Conforme a Jucec, dentro dessa estatística recorde, chama atenção o salto em categorias que exigem maior musculatura jurídica e contábil. Enquanto o número de Microempreendedores Individuais (MEIs) apresentou crescimento de 18,98%, as empresas que não se enquadram nesse regime (ME, EPP e Normal) tiveram uma alta de 52,54%.
Neste grupo, as Microempresas (ME) foram preponderantes. O Ceará saltou de 23.429 MEs abertas em 2024 para 34.266 em 2025, um incremento de 46%.
Empreendedorismo estruturado
"O fato de o crescimento sem MEI ser quase o triplo do crescimento do MEI prova que o empreendedorismo de necessidade, típico do MEI, está dando lugar a um empreendedorismo de oportunidade e estruturado, próprio da Microempresa", analisa o presidente da Jucec, Eduardo Jereissati.
Ele comenta ainda que a migração para o porte de Microempresa (ME) pode ser influenciada pela defasagem do teto do MEI e pela preparação para a Reforma Tributária.

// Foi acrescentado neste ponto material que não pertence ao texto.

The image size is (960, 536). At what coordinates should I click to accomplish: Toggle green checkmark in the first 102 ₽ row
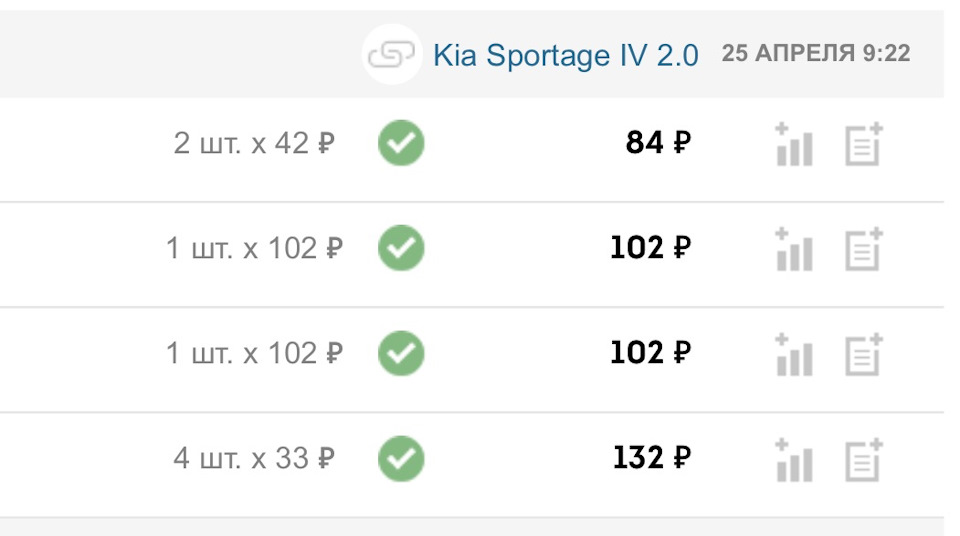click(401, 248)
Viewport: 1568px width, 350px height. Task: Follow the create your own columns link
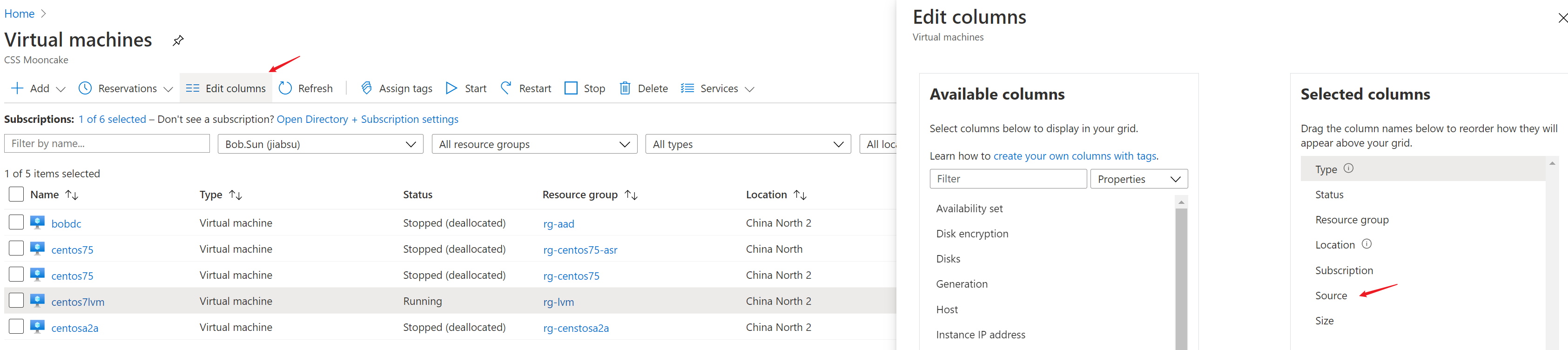[1074, 156]
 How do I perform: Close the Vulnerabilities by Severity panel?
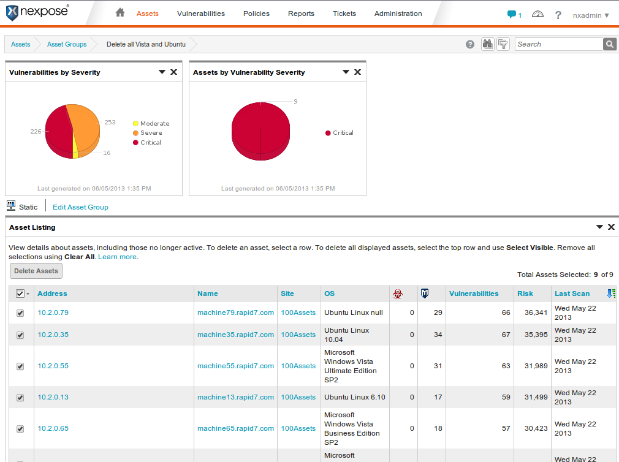point(174,73)
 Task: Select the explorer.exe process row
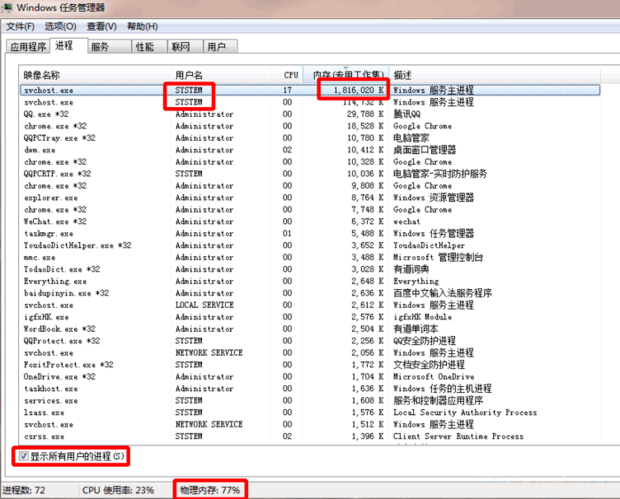pos(50,198)
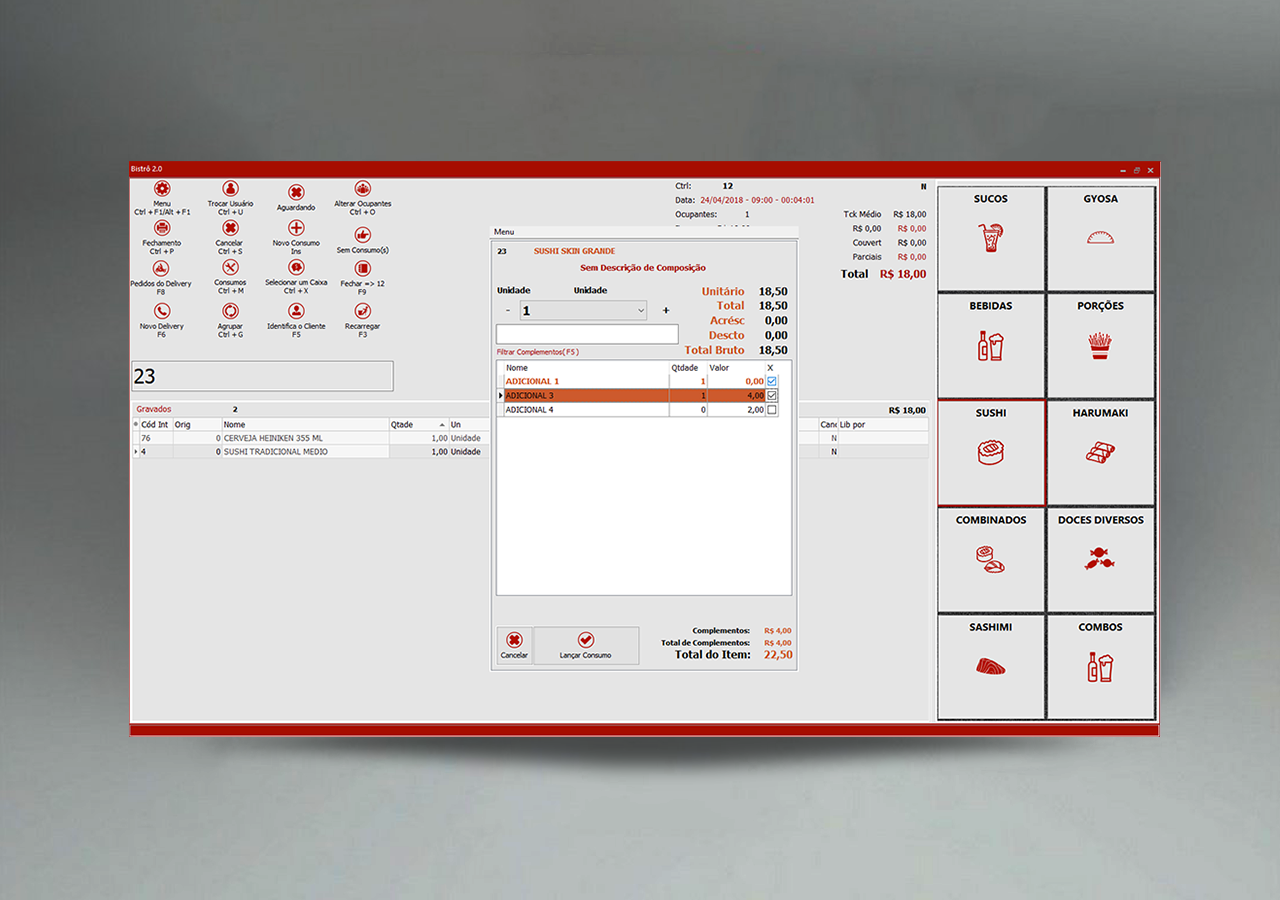
Task: Select the CERVEJA HEINIKEN 355 ML row
Action: pyautogui.click(x=300, y=438)
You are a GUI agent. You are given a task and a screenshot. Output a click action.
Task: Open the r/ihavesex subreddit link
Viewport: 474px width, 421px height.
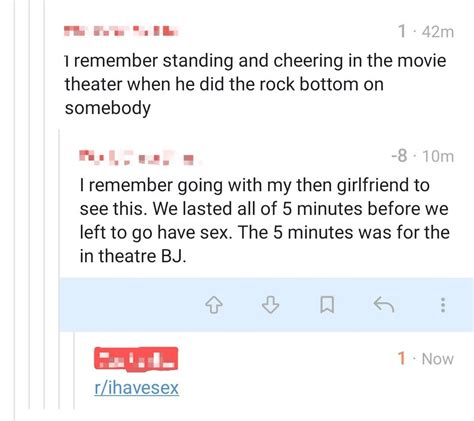(x=137, y=388)
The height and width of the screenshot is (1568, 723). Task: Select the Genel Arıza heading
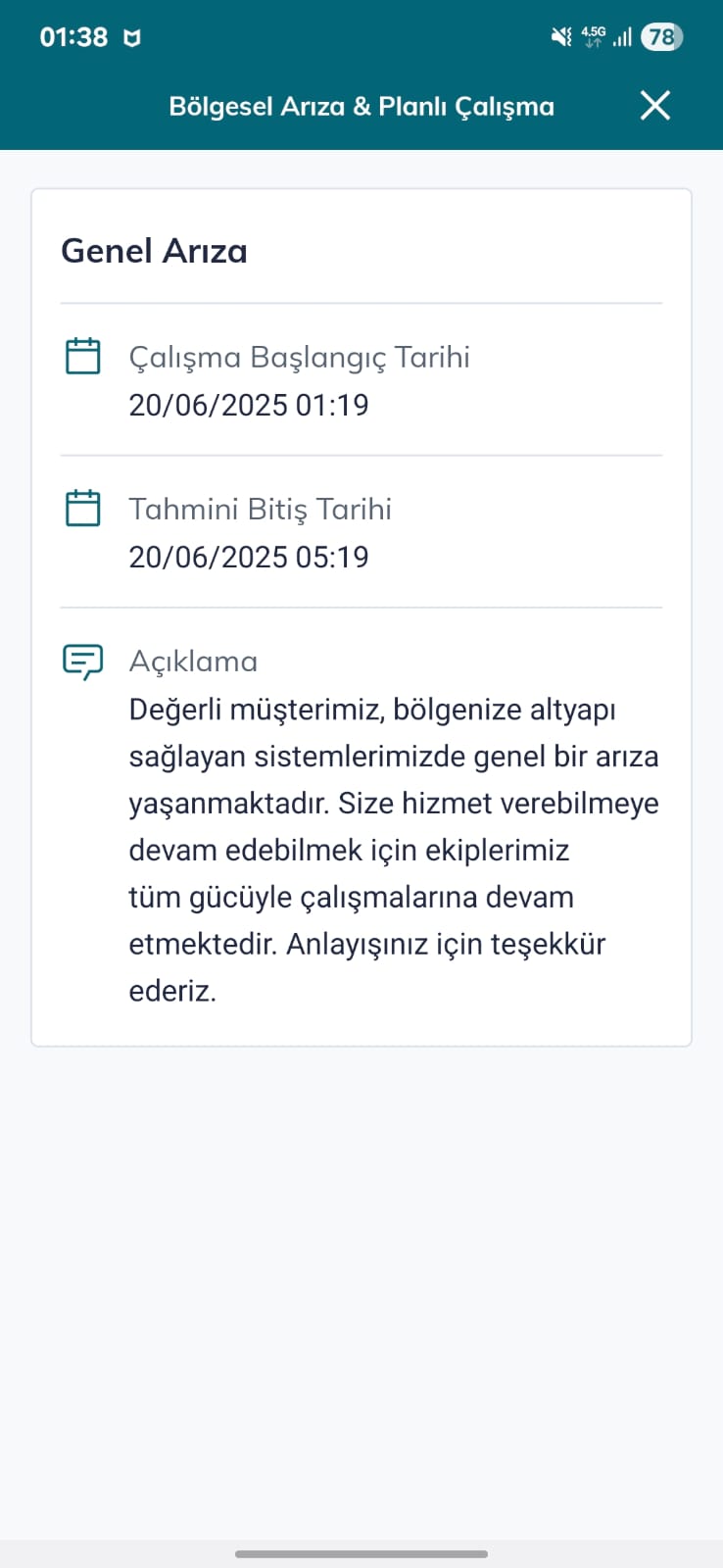[154, 251]
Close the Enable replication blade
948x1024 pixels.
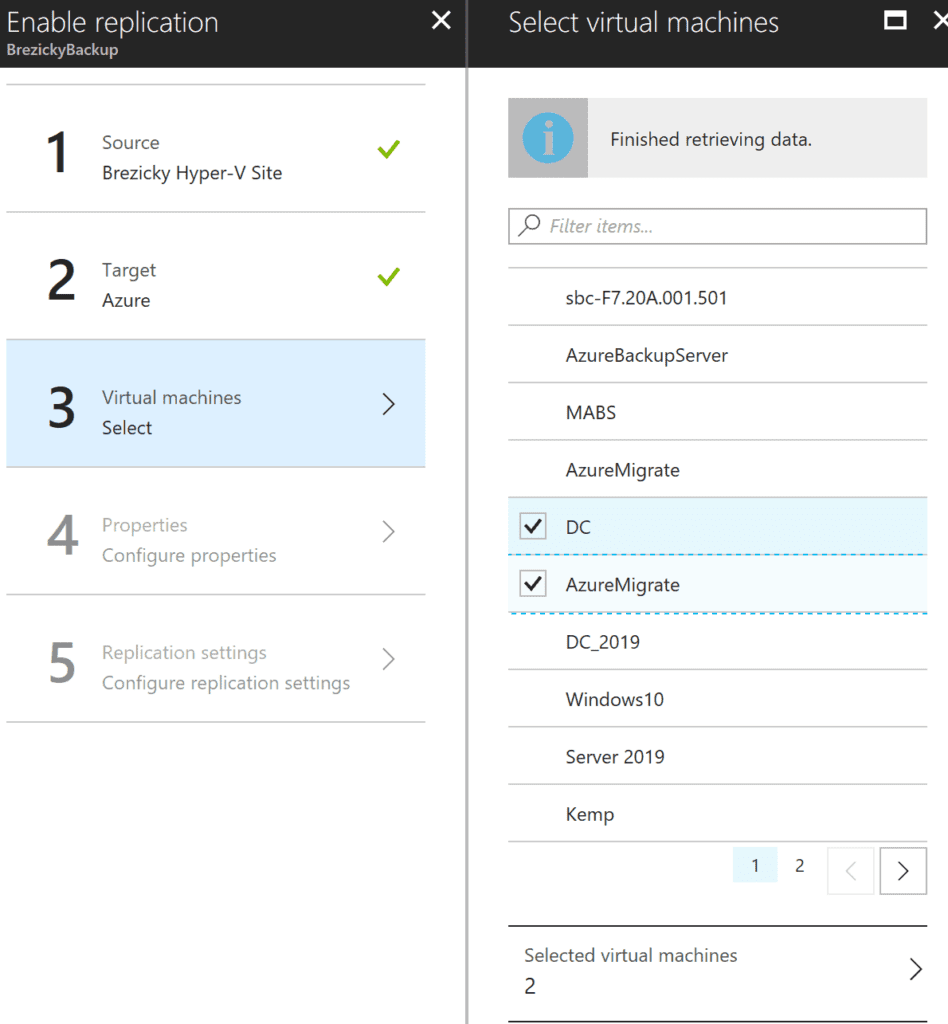441,20
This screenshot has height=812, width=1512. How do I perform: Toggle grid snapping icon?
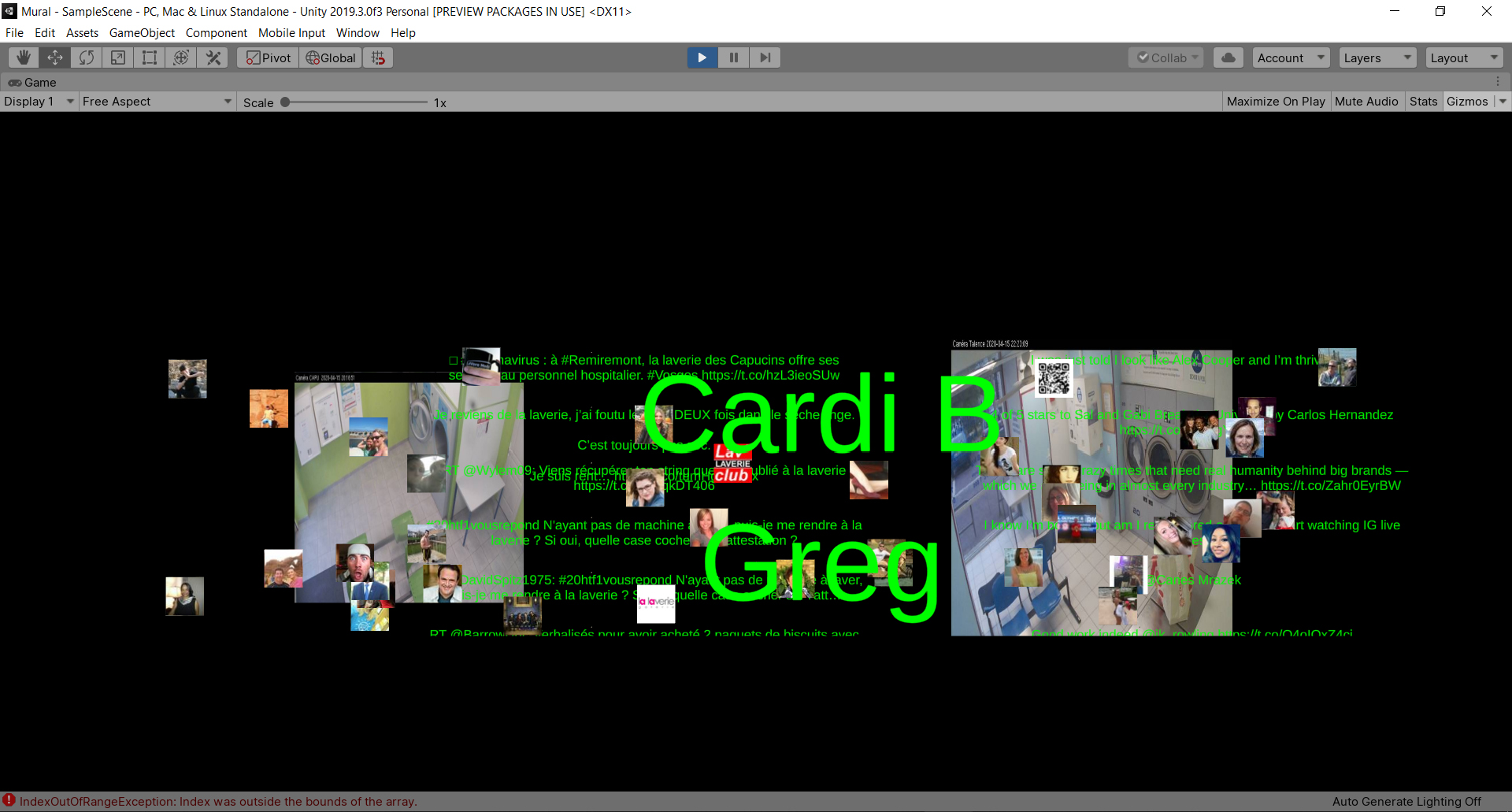pyautogui.click(x=378, y=57)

"Com as novas regras, empresas que optam pelo regime de ME tornam-se parceiras mais atrativas em cadeias de suprimentos e na prestação de serviços para outras empresas (B2B)”, analisa.
Do total de novos negócios, o setor de Serviços lidera com folga, representando 68,99% do total (98.082 empresas). O Comércio responde por 24,35% (34.611) e a Indústria por 6,66% (9.470).
Com informações do Diário do Nordeste.